┌────────

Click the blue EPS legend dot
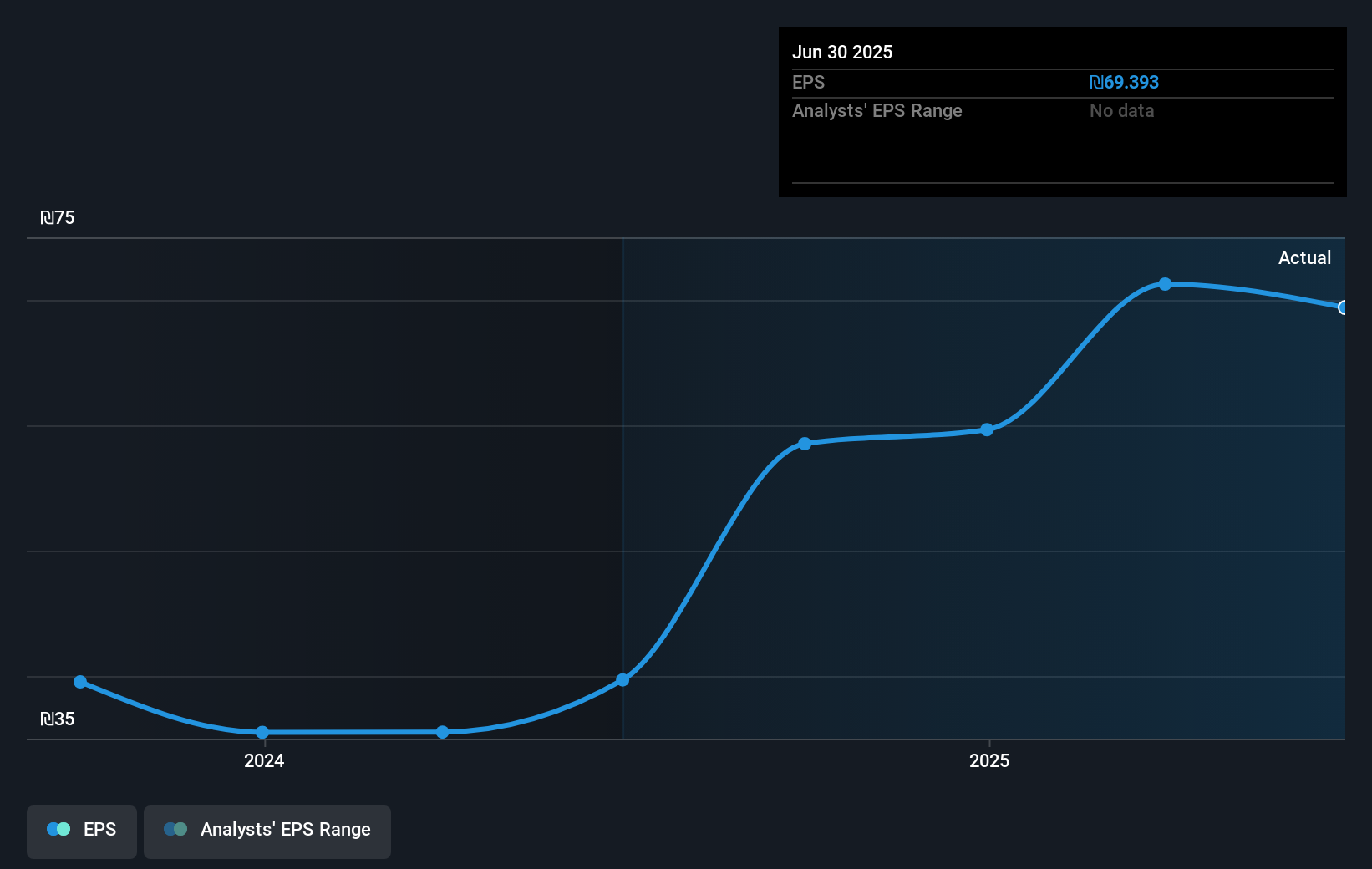The height and width of the screenshot is (869, 1372). 58,829
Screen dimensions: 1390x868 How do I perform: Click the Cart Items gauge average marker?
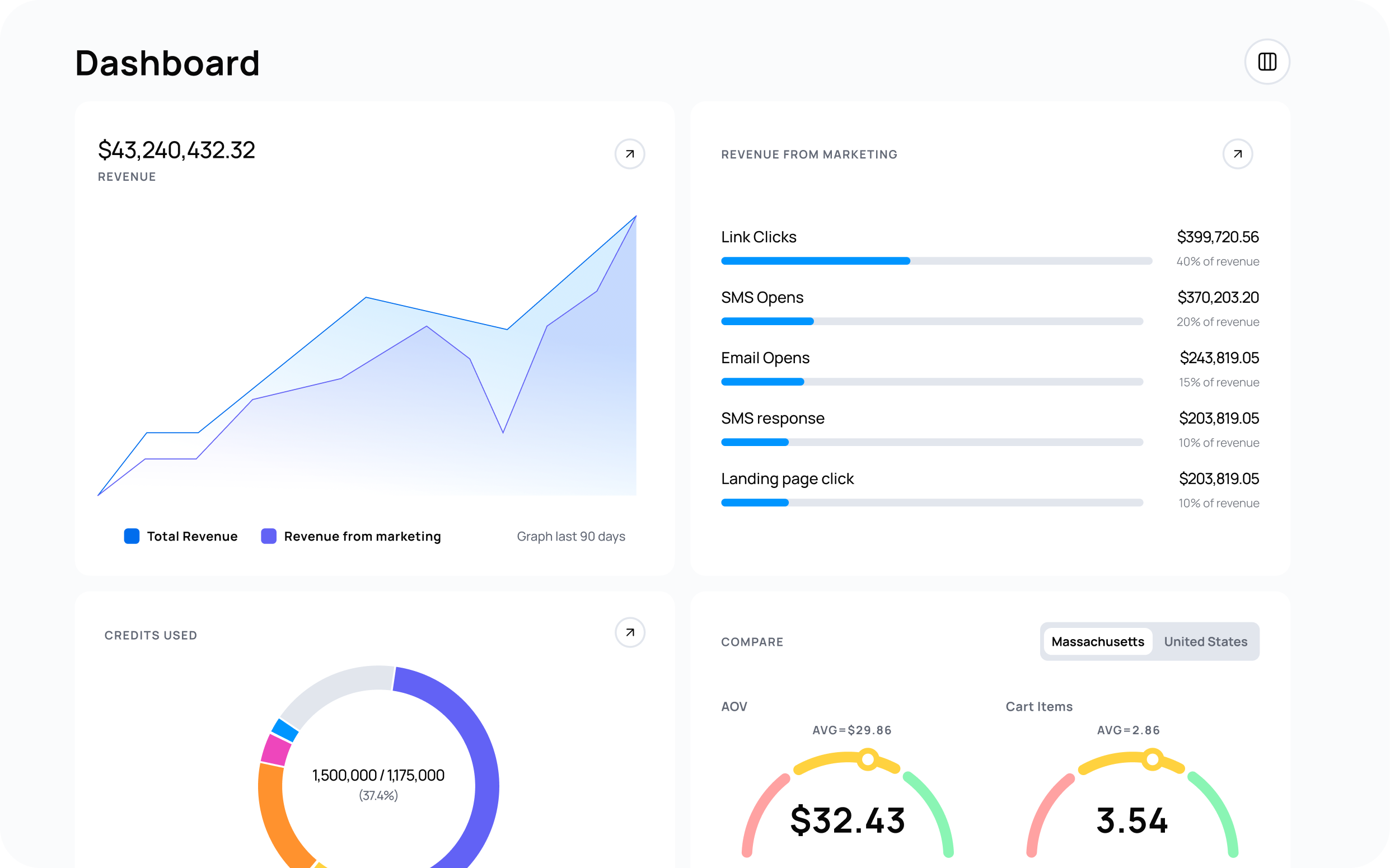(x=1152, y=759)

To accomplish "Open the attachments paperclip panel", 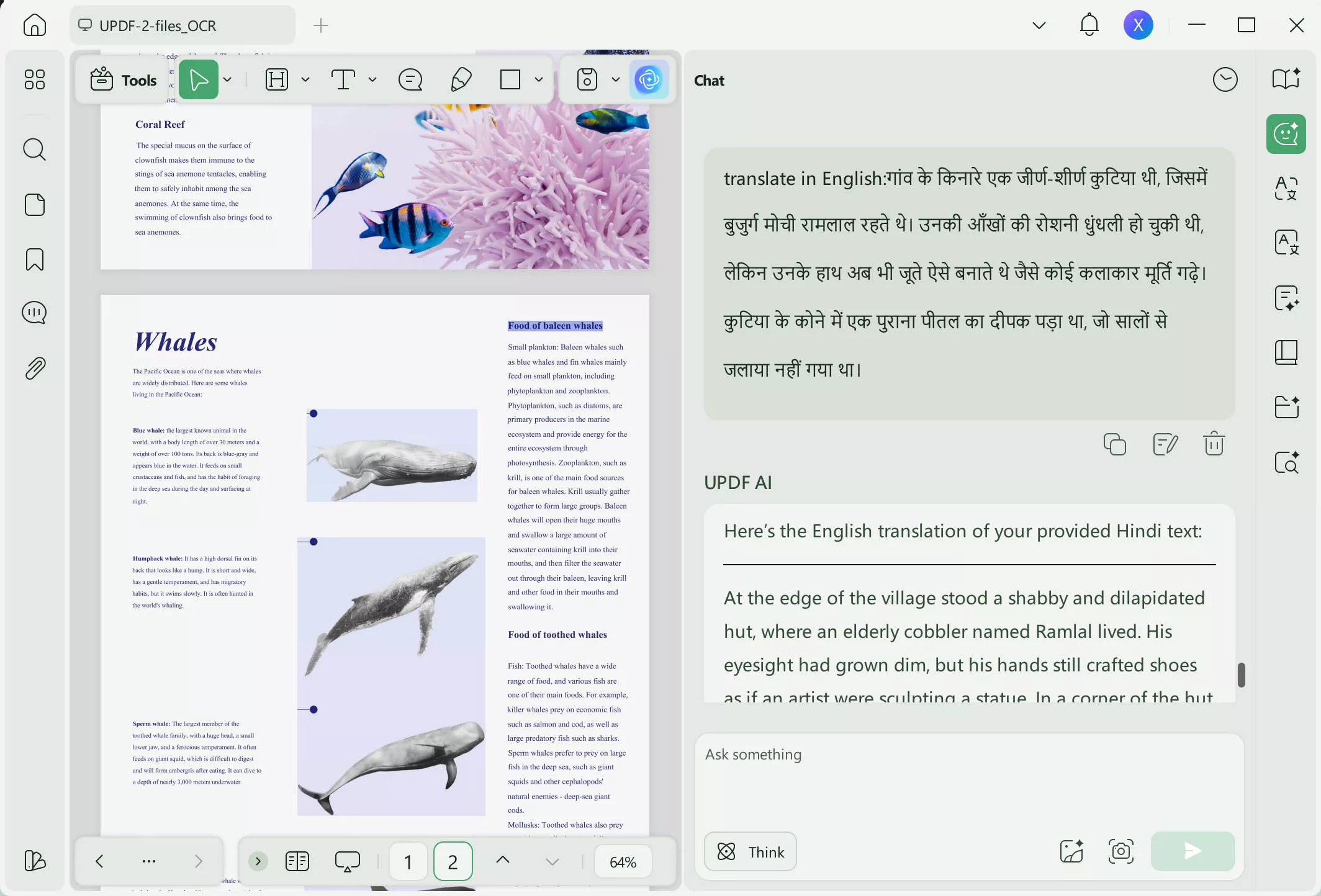I will coord(35,368).
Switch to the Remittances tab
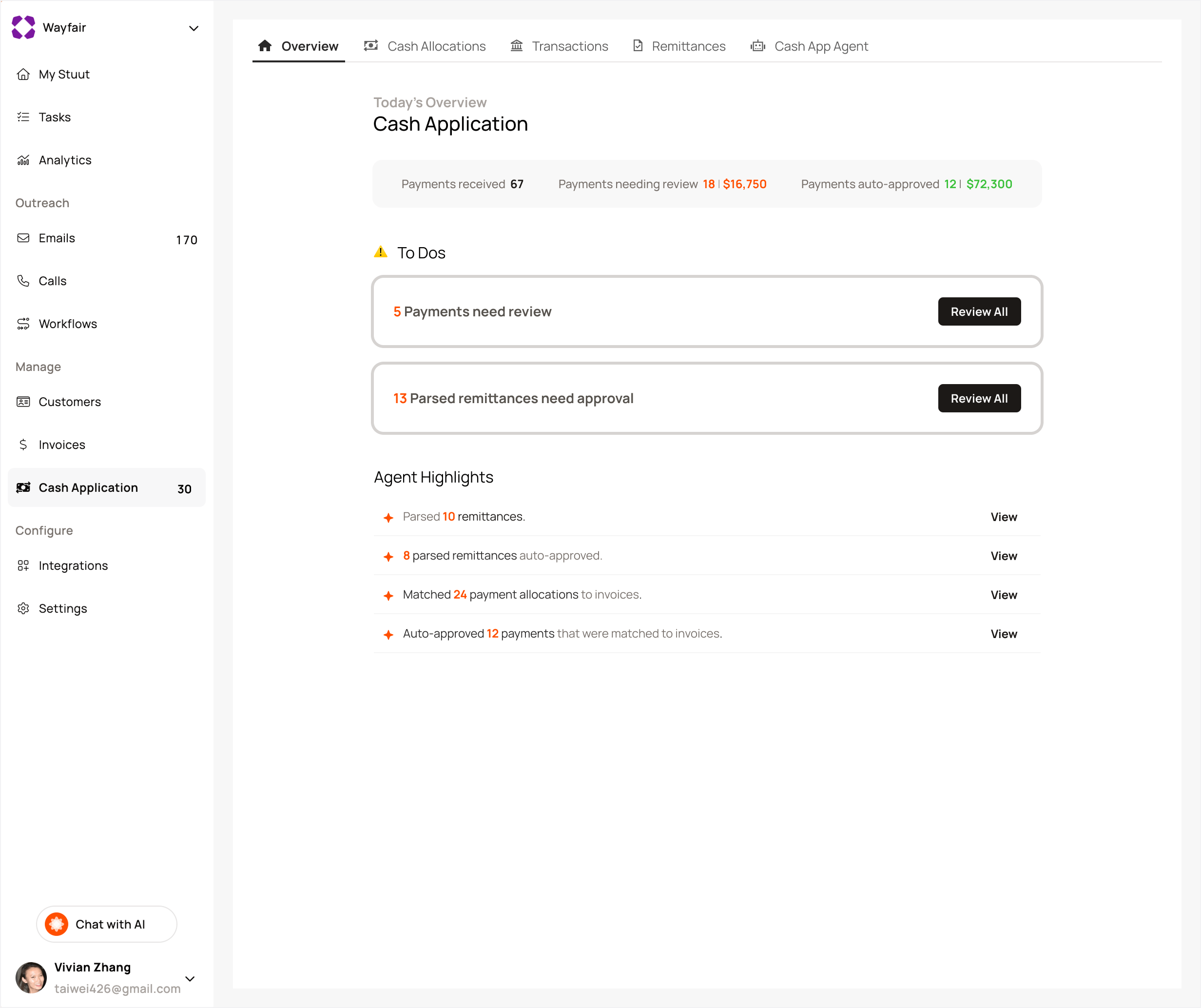Image resolution: width=1201 pixels, height=1008 pixels. click(x=679, y=46)
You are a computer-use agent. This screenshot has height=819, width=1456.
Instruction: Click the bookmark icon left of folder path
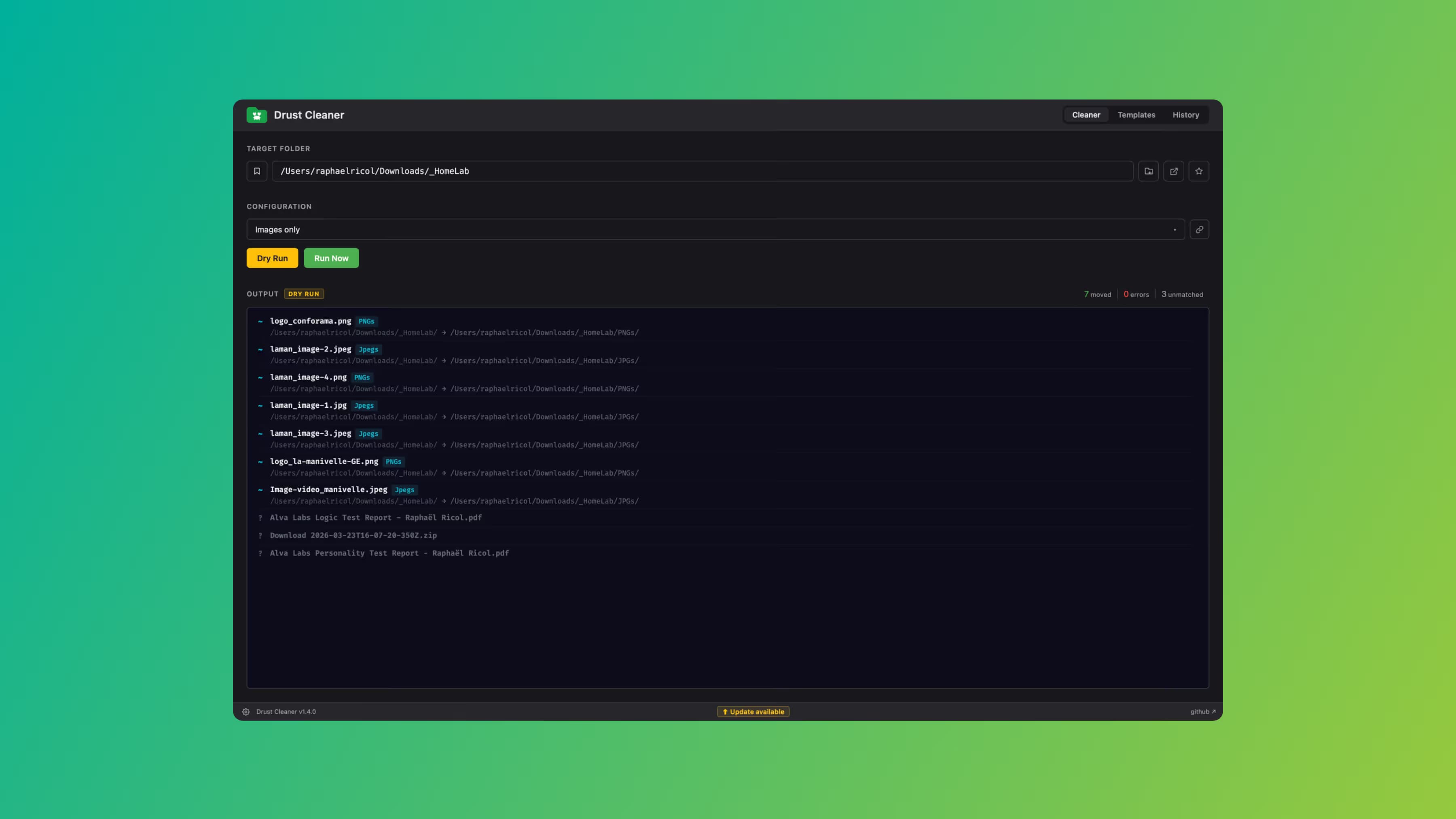tap(256, 171)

└────────

→ **WHAT IS NEEDED**: Beginning with the line that contains "Instruction: Click the" and ending with the final line of the entries, every line must be copied exactly; the pictures must not.

→ **SOLUTION TO THIS PROBLEM**:
Instruction: Click the bookmark icon left of folder path
tap(256, 171)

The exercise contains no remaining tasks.